Not to say women are always better, but I'm less likely to get a female friend thinking it's funny to grope me/lift my skirt because we're in a safe space with people I love, the way my husband has (and apologised profusely for when I got upset and he realised that it was a dick move). I'm less likely to have a female friend say something about my body in a way that intimidates me when I look at how much bigger, how much more muscular they are in their supreme confidence that they're allowed to say that. The men try, they really do, but they're steeped in it as well, and can't always see where their ignorance will lead, and what part of me they will inadvertently hurt.
posted by geek anachronism at 9:45 PM on November 4, 2013 [15 favorites]


Nthing meditation. I've also found Tai Chi to help me in many ways. For one, with a good instructor, you learn how to listen to your own body, and find your balance in all sorts of physical positions.
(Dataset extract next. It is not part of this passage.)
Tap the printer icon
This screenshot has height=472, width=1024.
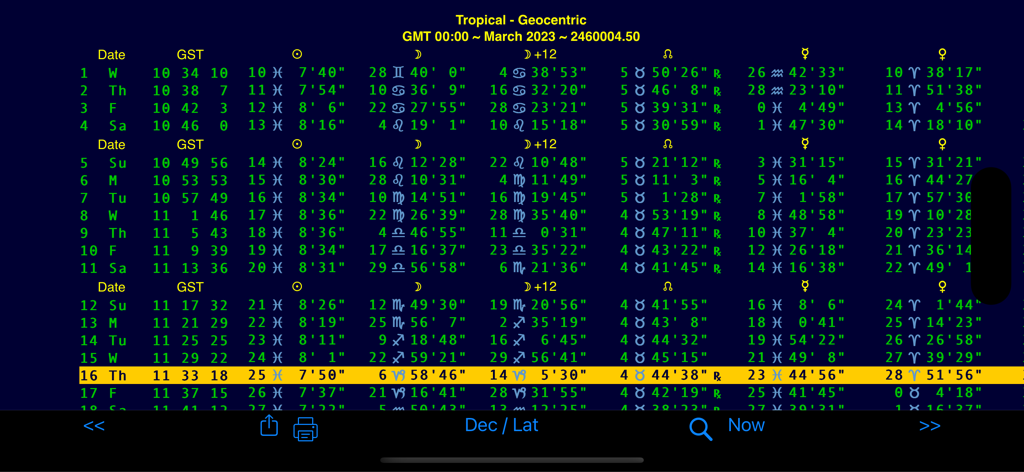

That sounds fuzzy at first, so I'll give a couple examples:
- three Christmases ago, I was somewhat-mildly-but-nonetheless assaulted in a mall by a group of teenage twits. "Hurrhurr that chick thinks she's the shit because she's tall, let's cut her down to size" I heard them say while approaching me, and thought nothing of it until the one nearest shot out his arm and smacked me in the forehead. I stopped short and said without even thinking, "the fuck?! You do that to people you don't know?!" They hurr-hurred some more. No one stopped. No one asked if I were all right. I wished I had had the presence to block his arm.
- last week, so, after a year of Tai Chi, which teaches not just positions but all of the subtle movements between positions, I was walking to my favorite grocery shop. 40-year-old dude stops behind me at the red crosswalk light. I set myself in balance. He sidled up to my left, too close for comfort and no excuse given the sidewalk was not crowded at all. I moved my left arm to a position where I could elbow him if it came to that. (Yes, yes indeed, it happens so often, it comes to be predictable.) Sure enough, dude fucking puts his hand on my ass. I gently moved his arm out of the way with my elbow and glared at him. Nope, he was a genuine jerk, he waited until I was looking forward again and put his hand on my ass. Again. He got a strong elbow straight to the lower ribs, right where it could cause some pain to a rib and also hit the soft spot where it knocked the wind out of him. I glaaaared at him and he eked out a "*gack*...soooooorry *gack, gack*" TAI CHI FOR THE WIN, MAN.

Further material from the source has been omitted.